Top of EXTRACTED MATERIAL

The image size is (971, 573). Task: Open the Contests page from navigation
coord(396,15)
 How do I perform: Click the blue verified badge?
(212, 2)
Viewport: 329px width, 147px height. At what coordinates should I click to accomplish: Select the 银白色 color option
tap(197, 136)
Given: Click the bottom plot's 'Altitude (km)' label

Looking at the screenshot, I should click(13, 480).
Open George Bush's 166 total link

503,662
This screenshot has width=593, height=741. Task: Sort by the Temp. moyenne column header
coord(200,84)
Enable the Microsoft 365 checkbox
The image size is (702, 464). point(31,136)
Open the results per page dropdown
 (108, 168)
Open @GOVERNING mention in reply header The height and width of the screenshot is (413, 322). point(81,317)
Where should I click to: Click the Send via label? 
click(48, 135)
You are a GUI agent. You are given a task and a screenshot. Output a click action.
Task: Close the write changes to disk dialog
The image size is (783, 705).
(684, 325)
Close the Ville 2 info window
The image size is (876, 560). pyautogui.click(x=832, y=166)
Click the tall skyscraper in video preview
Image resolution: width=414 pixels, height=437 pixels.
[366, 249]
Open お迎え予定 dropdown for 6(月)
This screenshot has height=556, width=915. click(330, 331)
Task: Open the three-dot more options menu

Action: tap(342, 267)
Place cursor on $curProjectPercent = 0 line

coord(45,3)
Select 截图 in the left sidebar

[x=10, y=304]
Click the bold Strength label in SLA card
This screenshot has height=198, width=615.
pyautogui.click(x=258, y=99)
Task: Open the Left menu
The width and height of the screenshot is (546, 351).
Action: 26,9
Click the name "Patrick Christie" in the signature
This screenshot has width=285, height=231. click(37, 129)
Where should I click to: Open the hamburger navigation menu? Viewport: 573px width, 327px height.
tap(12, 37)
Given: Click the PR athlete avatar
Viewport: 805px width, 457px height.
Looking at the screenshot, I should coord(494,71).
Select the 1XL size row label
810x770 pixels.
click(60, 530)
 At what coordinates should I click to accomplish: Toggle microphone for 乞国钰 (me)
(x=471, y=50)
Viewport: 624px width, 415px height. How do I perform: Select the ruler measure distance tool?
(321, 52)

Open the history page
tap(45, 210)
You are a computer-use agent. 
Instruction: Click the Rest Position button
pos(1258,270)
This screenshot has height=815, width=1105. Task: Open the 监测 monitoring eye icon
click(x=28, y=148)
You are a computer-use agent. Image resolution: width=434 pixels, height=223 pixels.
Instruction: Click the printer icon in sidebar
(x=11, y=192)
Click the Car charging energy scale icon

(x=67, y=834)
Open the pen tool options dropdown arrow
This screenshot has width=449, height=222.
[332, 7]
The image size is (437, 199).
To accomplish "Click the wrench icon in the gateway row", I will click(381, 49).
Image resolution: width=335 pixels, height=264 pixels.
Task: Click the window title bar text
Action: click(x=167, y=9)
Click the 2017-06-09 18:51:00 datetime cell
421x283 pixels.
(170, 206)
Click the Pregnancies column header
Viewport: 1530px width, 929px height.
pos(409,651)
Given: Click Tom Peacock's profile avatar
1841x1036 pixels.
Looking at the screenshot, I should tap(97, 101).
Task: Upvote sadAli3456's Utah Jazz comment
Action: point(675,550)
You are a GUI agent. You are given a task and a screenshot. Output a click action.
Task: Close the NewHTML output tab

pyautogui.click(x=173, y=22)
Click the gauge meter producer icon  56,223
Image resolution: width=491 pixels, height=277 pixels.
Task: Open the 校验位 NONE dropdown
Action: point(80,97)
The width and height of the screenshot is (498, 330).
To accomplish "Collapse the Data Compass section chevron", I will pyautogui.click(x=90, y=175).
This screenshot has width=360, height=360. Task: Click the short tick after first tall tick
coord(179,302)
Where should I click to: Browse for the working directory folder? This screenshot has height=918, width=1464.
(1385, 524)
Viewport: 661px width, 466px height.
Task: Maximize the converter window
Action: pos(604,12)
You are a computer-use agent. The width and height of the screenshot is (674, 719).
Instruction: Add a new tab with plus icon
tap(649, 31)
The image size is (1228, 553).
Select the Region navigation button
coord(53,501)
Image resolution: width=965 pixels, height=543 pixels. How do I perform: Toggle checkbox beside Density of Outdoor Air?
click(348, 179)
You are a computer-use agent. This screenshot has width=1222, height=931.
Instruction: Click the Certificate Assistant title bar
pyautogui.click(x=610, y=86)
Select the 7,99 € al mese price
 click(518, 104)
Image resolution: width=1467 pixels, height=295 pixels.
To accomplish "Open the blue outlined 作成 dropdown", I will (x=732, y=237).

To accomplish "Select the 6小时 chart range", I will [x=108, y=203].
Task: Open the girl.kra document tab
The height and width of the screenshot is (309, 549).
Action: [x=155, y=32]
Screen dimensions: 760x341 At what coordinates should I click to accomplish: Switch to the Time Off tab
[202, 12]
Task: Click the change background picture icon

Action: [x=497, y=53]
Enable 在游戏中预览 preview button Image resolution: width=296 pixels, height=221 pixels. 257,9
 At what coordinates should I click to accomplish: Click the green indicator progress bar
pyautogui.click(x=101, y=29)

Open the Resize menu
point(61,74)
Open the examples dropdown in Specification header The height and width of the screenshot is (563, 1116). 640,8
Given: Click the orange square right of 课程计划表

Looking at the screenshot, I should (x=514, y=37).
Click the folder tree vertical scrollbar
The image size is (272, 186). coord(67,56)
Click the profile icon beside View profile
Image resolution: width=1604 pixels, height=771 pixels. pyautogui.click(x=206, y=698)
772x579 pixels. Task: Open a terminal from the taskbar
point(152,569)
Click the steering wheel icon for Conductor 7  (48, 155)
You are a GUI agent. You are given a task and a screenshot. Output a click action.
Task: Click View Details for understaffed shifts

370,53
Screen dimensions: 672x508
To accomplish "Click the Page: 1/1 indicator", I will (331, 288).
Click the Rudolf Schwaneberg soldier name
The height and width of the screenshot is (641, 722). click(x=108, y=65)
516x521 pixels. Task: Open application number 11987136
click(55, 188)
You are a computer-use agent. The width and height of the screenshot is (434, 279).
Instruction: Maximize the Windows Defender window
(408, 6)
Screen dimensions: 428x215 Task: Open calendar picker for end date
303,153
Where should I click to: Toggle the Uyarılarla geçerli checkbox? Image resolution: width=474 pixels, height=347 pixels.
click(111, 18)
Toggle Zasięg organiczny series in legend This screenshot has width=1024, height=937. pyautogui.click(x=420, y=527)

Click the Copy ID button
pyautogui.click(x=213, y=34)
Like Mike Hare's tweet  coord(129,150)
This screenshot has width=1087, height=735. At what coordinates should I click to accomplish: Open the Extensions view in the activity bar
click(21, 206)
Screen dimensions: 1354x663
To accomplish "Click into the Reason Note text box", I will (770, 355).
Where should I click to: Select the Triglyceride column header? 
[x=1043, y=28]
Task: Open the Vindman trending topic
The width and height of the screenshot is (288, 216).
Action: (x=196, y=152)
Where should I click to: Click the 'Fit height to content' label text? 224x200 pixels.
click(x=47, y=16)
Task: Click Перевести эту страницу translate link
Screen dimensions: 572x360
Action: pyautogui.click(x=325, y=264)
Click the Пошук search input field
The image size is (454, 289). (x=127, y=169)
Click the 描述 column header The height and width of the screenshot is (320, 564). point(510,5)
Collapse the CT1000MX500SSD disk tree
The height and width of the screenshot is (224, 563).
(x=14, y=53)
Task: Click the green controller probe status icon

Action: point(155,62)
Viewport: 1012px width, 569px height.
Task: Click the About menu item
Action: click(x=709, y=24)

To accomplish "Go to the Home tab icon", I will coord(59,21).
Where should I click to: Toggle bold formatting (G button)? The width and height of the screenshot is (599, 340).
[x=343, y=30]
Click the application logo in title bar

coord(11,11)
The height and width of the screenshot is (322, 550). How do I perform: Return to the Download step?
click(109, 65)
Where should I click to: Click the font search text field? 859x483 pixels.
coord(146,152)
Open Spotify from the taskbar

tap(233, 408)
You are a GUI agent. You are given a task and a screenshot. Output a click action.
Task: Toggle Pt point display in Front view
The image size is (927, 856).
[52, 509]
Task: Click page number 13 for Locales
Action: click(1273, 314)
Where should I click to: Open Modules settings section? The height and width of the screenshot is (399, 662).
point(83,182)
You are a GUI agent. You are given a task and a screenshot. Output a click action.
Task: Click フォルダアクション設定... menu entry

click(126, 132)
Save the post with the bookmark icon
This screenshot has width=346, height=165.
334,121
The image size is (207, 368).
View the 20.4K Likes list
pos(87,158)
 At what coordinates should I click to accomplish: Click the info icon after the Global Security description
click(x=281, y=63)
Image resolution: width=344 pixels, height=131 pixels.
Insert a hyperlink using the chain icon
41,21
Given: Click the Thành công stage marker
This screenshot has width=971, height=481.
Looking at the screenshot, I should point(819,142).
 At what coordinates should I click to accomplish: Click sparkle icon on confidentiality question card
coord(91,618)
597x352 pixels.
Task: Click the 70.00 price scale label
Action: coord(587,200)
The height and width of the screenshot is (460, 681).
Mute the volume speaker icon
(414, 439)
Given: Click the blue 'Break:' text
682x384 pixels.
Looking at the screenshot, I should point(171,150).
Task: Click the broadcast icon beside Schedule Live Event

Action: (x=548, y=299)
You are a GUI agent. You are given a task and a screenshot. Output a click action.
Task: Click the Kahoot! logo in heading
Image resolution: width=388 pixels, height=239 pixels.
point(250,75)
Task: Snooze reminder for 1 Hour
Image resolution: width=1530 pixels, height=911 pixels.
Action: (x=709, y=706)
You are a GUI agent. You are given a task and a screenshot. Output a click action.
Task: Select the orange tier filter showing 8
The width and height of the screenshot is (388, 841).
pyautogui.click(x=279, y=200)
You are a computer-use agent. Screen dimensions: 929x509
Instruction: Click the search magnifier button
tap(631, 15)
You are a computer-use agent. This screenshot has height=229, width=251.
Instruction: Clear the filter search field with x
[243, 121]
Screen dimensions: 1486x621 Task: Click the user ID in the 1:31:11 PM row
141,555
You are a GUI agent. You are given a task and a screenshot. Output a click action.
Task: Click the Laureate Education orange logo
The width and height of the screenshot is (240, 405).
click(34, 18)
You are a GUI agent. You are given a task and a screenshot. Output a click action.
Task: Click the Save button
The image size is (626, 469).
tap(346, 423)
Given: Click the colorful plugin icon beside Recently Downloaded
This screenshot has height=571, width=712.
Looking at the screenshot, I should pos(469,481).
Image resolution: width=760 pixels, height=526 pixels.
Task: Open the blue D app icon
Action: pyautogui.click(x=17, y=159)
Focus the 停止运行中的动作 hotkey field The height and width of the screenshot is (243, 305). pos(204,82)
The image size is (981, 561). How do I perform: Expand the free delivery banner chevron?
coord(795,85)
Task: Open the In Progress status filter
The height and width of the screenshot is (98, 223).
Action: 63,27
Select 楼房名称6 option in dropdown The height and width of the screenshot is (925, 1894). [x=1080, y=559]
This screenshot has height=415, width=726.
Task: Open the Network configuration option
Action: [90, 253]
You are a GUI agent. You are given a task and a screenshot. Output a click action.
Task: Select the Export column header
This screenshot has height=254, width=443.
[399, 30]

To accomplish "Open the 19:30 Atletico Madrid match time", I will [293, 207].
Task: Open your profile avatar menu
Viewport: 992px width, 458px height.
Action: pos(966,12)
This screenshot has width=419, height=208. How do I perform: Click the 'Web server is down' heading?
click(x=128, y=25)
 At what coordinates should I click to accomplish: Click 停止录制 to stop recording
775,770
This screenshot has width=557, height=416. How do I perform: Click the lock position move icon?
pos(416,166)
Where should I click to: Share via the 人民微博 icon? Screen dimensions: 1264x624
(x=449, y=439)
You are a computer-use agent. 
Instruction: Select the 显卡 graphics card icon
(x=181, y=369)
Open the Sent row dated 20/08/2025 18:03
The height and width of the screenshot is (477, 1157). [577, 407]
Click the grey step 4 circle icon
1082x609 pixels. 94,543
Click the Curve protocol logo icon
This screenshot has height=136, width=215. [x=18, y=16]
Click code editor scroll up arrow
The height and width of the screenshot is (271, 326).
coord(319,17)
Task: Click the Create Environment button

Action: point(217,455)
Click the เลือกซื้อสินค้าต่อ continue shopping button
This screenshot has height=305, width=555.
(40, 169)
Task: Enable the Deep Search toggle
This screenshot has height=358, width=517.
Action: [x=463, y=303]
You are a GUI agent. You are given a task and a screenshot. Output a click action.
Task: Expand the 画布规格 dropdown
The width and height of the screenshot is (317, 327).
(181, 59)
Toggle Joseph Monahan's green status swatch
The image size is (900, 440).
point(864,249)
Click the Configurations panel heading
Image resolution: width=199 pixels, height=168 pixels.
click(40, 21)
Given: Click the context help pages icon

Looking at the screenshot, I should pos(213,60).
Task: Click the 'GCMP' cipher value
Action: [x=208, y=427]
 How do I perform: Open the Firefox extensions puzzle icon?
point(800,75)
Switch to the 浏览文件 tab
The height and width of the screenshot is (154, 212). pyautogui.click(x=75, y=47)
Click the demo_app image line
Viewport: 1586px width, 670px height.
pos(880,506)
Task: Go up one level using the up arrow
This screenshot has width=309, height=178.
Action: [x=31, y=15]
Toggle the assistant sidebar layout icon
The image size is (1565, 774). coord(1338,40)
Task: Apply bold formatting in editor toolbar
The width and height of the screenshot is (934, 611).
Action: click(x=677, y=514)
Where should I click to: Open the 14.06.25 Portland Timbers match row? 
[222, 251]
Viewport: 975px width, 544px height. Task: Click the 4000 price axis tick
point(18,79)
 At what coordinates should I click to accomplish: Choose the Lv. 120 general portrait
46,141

Bottom of EXTRACTED MATERIAL

WORK INSTRUCTION — Start with the line above that contains "This screenshot has width=971, height=481." and end with the line that contains "You are a computer-use agent. Screen". Write out those lines exactly, and only those.

YOUR RESPONSE —
This screenshot has width=971, height=481.
Looking at the screenshot, I should point(819,142).
 At what coordinates should I click to accomplish: Click sparkle icon on confidentiality question card
coord(91,618)
597x352 pixels.
Task: Click the 70.00 price scale label
Action: coord(587,200)
The height and width of the screenshot is (460, 681).
Mute the volume speaker icon
(414, 439)
Given: Click the blue 'Break:' text
682x384 pixels.
Looking at the screenshot, I should point(171,150).
Task: Click the broadcast icon beside Schedule Live Event

Action: (x=548, y=299)
You are a GUI agent. You are given a task and a screenshot. Output a click action.
Task: Click the Kahoot! logo in heading
Image resolution: width=388 pixels, height=239 pixels.
point(250,75)
Task: Snooze reminder for 1 Hour
Image resolution: width=1530 pixels, height=911 pixels.
Action: (x=709, y=706)
You are a GUI agent. You are given a task and a screenshot. Output a click action.
Task: Select the orange tier filter showing 8
The width and height of the screenshot is (388, 841).
pyautogui.click(x=279, y=200)
You are a computer-use agent. Screen dimensions: 929x509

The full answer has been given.